## WHAT IS NEEDED
Every line from the one with "Task: Click the Tiger Community logo icon" to the final line of the records should be printed exactly as it is, with pictures left out.

Start of Block

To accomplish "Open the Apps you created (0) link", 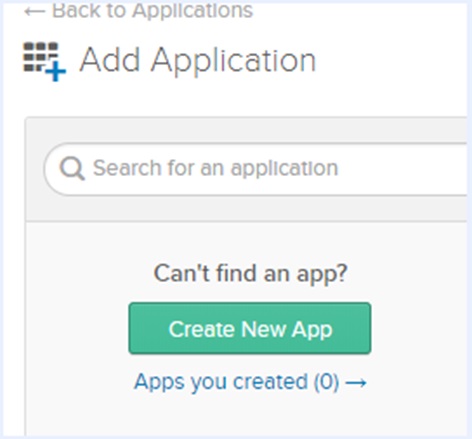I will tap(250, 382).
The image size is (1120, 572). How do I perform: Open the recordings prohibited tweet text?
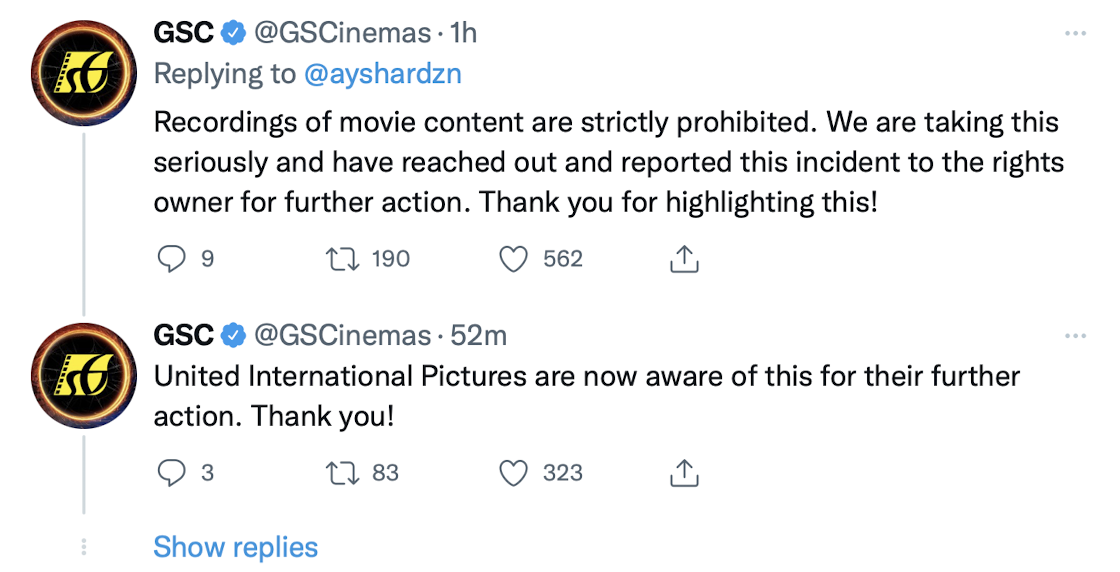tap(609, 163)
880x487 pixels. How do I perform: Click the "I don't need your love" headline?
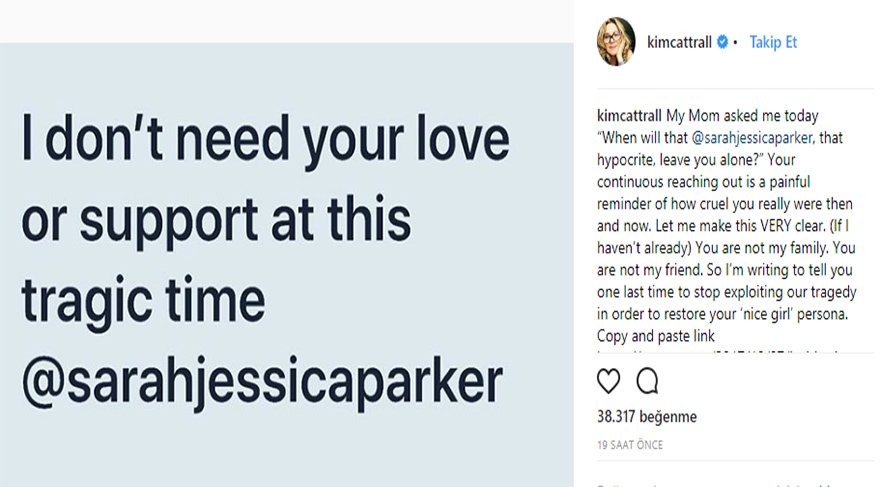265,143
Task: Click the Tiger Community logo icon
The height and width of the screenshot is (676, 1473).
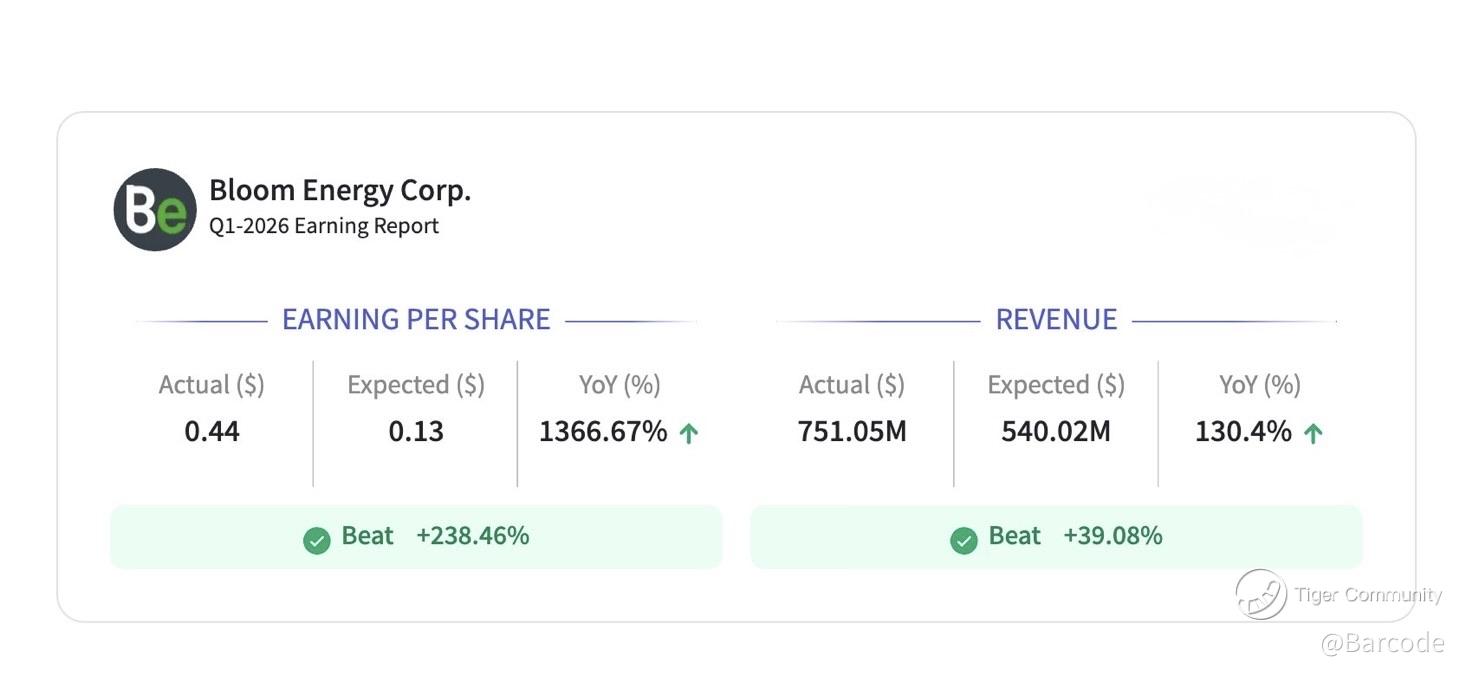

End of Block

## REPLY TO THE TASK
Task: Click the Tiger Community logo icon
The height and width of the screenshot is (676, 1473).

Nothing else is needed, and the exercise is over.